Effective Use of the President’s Time
Nixon Legacy Forum
Richard Nixon Presidential Library and Museum
Yorba Linda, CA 
February 15, 2010

Members of the Nixon Oval Office team discuss the management style of White House Chief-of-Staff H.R. Haldeman. Participants included White House staff members Stephen Bull, Dwight Chapin, Larry Higby, and Ron Walker.

Legacy Forum Transcript (to be added later)

Photo September 17, 1971 Oval Office Nixon Haldeman Standing Color 37-whpo-7283-05-i-2020-rp

Background

The effective use of the president’s time is a critical aspect of effective government. Upon entering office in 1969, President Nixon noted that the government of the United States had grown to become more complex and fragmented; structural and procedural changes would need to be made to ensure the president’s time was used more effectively and efficiently. The Executive Office of the President was, thus, organized into three primary components: the National Security Council, the Domestic Council, and the Office of Management and Budget.  

President Nixon’s first Chief of Staff, H.R. “Bob” Haldeman, was an advance aide for on the Eisenhower-Nixon campaign of 1956, and oversaw advance operations as the Tour Manager on the Nixon presidential campaign in 1960 as well as the manager of Nixon’s 1962 gubernatorial campaign in California. Haldeman’s management skills, disciplined approach, and keen intellect led Nixon to appoint him Chief of Staff of the Nixon presidential campaign of 1968, and later White House Chief of Staff in 1969 with the official title of Assistant to the President. 

Haldeman introduced a rigid organizational staffing system organized under the Office of the President to manage the president’s schedule and run Oval Office operations. The goal was to give the president all that he would need in order to make a decision, so the real-time flow of information was crucial. Once the president made a decision, this system would filter and route such information from the White House to the relevant Cabinet secretary for implementation. This model was closer to that of a major corporation than a government agency.

Importantly, the president’s time was managed tightly with the goal of ensuring that every moment was used as efficiently and effectively as possible. 
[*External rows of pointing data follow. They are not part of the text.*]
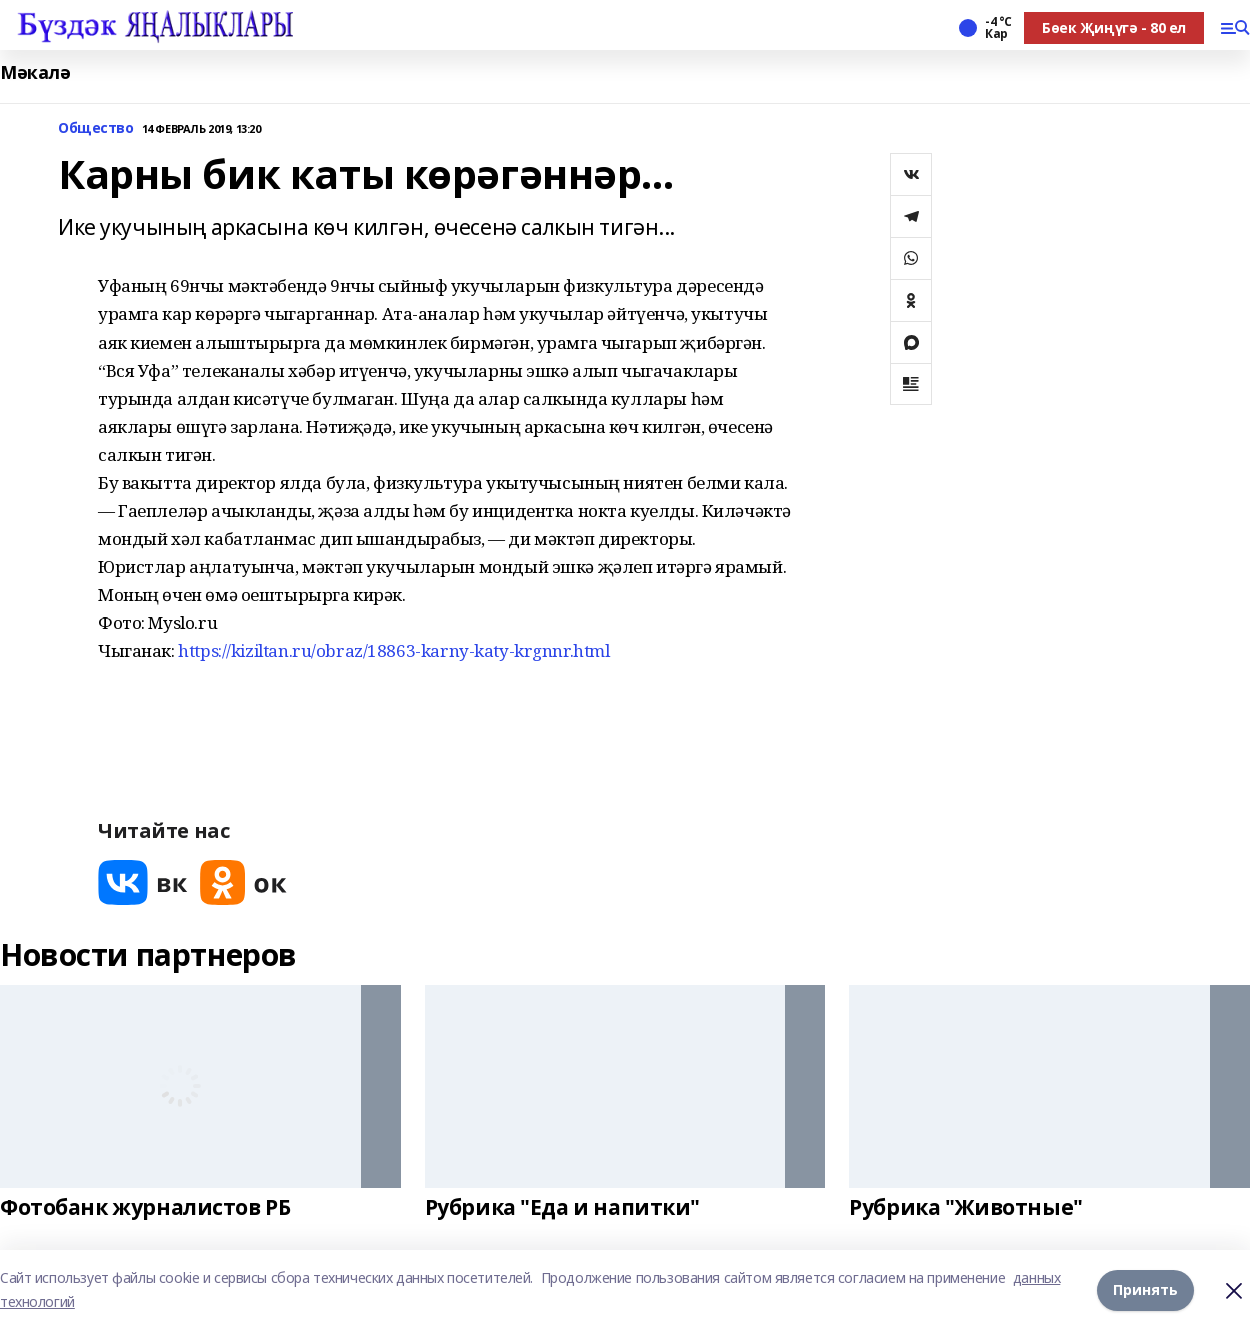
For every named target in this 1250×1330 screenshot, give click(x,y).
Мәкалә (35, 72)
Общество (96, 128)
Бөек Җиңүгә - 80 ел (1114, 27)
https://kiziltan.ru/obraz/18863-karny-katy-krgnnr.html (393, 650)
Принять (1145, 1289)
The Nixon administration established the White House Office of Presidential Advance to coordinate details, plans and security arrangements in advance of every occasion that the president would leave the White House. This often included coordinating weeks and months in advance of a particular trip, conference, speech or event.  President Nixon made dozens of trips domestically and fifteen trips abroad, most notably to the People’s Republic of China and the Soviet Union.        

In addition, Haldeman’s system was influenced by his observations of the growing impact mass forms of media, especially television, had on the way the public received information. First applied in the Nixon presidential campaign of 1968, the mass media strategy was a core component of the effective use of the president’s time in the White House.

This “Haldeman System” would become the structural model that most successive White House Chiefs of Staff would follow.